**Exercise**
Your answer must contain only the lines from the one containing "You are a computer-use agent. The" through the end of the entries below, reproduced character for character.
- - - - -
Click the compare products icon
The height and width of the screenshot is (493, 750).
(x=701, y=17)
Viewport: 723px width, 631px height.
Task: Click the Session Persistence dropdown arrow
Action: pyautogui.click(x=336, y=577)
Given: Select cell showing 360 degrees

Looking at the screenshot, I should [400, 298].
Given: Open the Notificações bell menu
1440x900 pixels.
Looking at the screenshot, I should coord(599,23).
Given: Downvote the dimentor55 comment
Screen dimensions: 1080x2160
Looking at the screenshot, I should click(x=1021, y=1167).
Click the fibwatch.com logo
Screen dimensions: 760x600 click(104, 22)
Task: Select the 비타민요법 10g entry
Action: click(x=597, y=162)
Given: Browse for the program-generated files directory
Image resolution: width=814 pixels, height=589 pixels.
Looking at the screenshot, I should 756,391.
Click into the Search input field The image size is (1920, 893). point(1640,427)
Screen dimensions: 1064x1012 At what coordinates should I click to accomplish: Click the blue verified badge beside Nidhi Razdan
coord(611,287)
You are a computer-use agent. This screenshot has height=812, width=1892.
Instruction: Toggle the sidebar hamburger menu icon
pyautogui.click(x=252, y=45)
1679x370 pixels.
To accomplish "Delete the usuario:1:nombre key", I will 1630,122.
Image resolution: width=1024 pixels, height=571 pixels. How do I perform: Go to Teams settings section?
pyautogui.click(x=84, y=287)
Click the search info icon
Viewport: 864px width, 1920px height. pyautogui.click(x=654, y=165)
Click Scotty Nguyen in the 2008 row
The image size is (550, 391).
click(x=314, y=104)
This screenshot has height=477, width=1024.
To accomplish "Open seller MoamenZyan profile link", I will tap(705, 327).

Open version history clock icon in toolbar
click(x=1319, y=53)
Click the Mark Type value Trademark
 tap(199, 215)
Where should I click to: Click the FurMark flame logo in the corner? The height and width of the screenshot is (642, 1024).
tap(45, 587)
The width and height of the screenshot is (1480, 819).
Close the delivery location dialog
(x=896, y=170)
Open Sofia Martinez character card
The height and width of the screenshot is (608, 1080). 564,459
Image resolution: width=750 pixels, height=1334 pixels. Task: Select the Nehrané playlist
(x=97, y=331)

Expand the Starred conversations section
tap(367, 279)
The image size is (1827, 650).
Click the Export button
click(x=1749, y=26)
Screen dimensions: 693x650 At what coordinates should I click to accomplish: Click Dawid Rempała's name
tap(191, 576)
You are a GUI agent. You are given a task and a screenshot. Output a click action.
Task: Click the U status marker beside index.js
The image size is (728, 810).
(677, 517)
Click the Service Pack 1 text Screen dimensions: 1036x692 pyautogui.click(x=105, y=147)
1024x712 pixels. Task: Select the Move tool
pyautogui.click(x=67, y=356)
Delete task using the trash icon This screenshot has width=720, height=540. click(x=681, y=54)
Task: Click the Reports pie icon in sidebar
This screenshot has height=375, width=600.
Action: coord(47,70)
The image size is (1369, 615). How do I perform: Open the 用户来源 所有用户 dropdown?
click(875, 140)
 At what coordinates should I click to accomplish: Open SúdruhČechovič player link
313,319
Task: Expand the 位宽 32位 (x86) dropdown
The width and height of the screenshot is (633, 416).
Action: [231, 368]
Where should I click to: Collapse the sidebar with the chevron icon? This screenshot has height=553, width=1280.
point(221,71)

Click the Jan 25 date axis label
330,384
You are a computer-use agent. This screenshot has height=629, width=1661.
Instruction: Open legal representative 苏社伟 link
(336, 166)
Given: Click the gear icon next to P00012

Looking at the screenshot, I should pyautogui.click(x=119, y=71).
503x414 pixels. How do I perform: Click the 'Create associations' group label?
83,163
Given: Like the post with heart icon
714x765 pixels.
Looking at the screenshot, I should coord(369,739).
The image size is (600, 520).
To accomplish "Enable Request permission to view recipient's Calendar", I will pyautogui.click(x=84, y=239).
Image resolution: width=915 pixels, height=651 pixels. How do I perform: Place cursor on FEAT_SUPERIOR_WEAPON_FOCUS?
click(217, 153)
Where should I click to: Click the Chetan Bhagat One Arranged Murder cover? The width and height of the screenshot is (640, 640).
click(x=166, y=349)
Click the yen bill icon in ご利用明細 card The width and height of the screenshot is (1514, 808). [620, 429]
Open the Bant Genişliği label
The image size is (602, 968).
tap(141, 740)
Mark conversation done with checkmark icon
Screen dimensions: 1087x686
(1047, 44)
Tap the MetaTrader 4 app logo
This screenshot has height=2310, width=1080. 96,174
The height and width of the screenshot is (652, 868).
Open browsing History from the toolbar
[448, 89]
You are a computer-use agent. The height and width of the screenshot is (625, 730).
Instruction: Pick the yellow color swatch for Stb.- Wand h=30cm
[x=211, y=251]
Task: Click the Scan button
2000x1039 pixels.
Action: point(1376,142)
- - - - -
**Your response**
You are a computer-use agent. The height and width of the screenshot is (625, 730).
Instruction: Pick the yellow color swatch for Stb.- Wand h=30cm
[x=211, y=251]
Task: Click the Scan button
2000x1039 pixels.
Action: point(1376,142)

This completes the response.